### Dataset extract
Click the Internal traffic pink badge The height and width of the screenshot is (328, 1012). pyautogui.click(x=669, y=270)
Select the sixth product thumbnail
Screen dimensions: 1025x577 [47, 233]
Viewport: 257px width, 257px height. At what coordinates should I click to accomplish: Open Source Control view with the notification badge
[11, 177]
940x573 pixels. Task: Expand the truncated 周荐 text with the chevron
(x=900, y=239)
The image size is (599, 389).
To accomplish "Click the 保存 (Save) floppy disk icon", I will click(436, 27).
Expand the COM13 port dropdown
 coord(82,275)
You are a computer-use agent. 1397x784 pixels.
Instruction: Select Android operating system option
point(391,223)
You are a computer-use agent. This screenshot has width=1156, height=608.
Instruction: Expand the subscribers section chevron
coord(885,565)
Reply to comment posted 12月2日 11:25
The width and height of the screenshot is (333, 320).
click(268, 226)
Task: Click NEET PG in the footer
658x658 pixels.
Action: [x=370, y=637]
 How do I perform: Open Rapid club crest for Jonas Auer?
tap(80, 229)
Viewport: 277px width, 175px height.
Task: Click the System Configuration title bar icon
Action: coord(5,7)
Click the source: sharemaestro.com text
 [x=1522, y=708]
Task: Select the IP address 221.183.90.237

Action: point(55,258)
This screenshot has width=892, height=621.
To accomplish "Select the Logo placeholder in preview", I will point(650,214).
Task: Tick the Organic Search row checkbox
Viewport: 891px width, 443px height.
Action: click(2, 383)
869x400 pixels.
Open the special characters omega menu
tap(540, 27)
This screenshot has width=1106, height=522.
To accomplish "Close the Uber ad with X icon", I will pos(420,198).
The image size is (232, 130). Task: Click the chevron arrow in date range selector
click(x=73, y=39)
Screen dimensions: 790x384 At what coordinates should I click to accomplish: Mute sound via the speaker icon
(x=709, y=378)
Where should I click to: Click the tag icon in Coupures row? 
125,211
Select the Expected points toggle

### Work item
Every line of the listing above is to be written out again exactly.

### Problem solution
Click the Internal traffic pink badge The height and width of the screenshot is (328, 1012). pyautogui.click(x=669, y=270)
Select the sixth product thumbnail
Screen dimensions: 1025x577 [47, 233]
Viewport: 257px width, 257px height. At what coordinates should I click to accomplish: Open Source Control view with the notification badge
[11, 177]
940x573 pixels. Task: Expand the truncated 周荐 text with the chevron
(x=900, y=239)
The image size is (599, 389).
To accomplish "Click the 保存 (Save) floppy disk icon", I will click(436, 27).
Expand the COM13 port dropdown
 coord(82,275)
You are a computer-use agent. 1397x784 pixels.
Instruction: Select Android operating system option
point(391,223)
You are a computer-use agent. This screenshot has width=1156, height=608.
Instruction: Expand the subscribers section chevron
coord(885,565)
Reply to comment posted 12月2日 11:25
The width and height of the screenshot is (333, 320).
click(268, 226)
Task: Click NEET PG in the footer
658x658 pixels.
Action: [x=370, y=637]
 How do I perform: Open Rapid club crest for Jonas Auer?
tap(80, 229)
Viewport: 277px width, 175px height.
Task: Click the System Configuration title bar icon
Action: coord(5,7)
Click the source: sharemaestro.com text
 [x=1522, y=708]
Task: Select the IP address 221.183.90.237

Action: point(55,258)
This screenshot has width=892, height=621.
To accomplish "Select the Logo placeholder in preview", I will point(650,214).
Task: Tick the Organic Search row checkbox
Viewport: 891px width, 443px height.
Action: click(2, 383)
869x400 pixels.
Open the special characters omega menu
tap(540, 27)
This screenshot has width=1106, height=522.
To accomplish "Close the Uber ad with X icon", I will pos(420,198).
The image size is (232, 130). Task: Click the chevron arrow in date range selector
click(x=73, y=39)
Screen dimensions: 790x384 At what coordinates should I click to accomplish: Mute sound via the speaker icon
(x=709, y=378)
Where should I click to: Click the tag icon in Coupures row? 
125,211
Select the Expected points toggle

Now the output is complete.